I’m not expecting you to fall off your chair in hysterics. But here’s the logic, such as it is.
How are professionals supposed to be tempted back into an economy that’s on its knees, with the same stale ideology behind it and no real economic plan? Don’t believe me? Go look for one. If you find it, please let me know.
The whole thing reminds me of people who believe a fairy comes in at night to clean the house. It’s the same kind of magical thinking.
Let’s not be harsh, but we do have to ask: who’s going to administer the funds for those returning South Africans?
That’s an interesting question.
Whenever government gets involved—take Covid, just one tiny example—money changes hands from one greasy palm to another.
And not to be funny, but what sort of profiling is going to happen in this iron-fist regime? Who, exactly, will be specially and exclusively targeted and wooed for this new campaign?

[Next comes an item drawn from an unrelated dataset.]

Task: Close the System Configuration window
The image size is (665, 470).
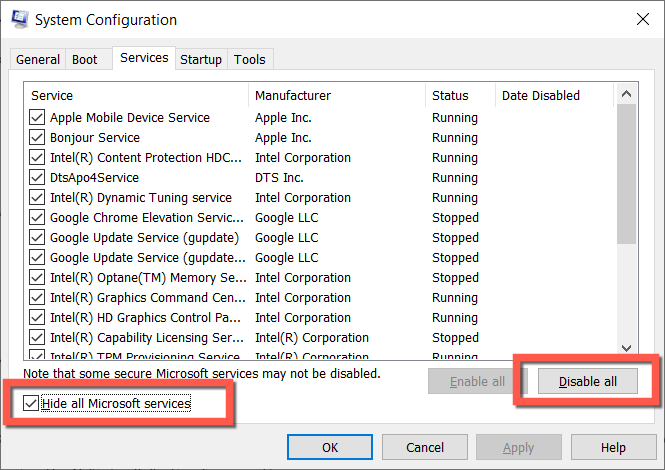Action: click(x=640, y=19)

Well, if it happens, good luck to the few who make it back. And let’s wish them well as they resettle in this country.
But a bigger question remains: what about the people who never left?
These are the people keeping the economy going—albeit in a state of no growth or even outright decline. (Please don’t be foolhardy enough to believe the official growth figures—they’re nonsense.)
These are the people who’ve survived crime, hijackings, armed robberies.
These are the people who continue to finance the folly and corruption of past presidential regimes, where money was looted without shame.
These are the people who pay exorbitant prices for everything.
These are the ones accused of being “wealthy”, but who look around with heavy hearts at their fellow citizens—jobless, desperate, and abandoned.
These are the so-called wealthy who are first to open their wallets to help the poor.
These are the people who’ve seen suburbs flooded with starving, discarded humans.
These are the good-hearted South Africans running soup kitchens, rescuing lives.
This is reality.
And it’s a reality that the people with fingers constantly in the pie refuse to acknowledge.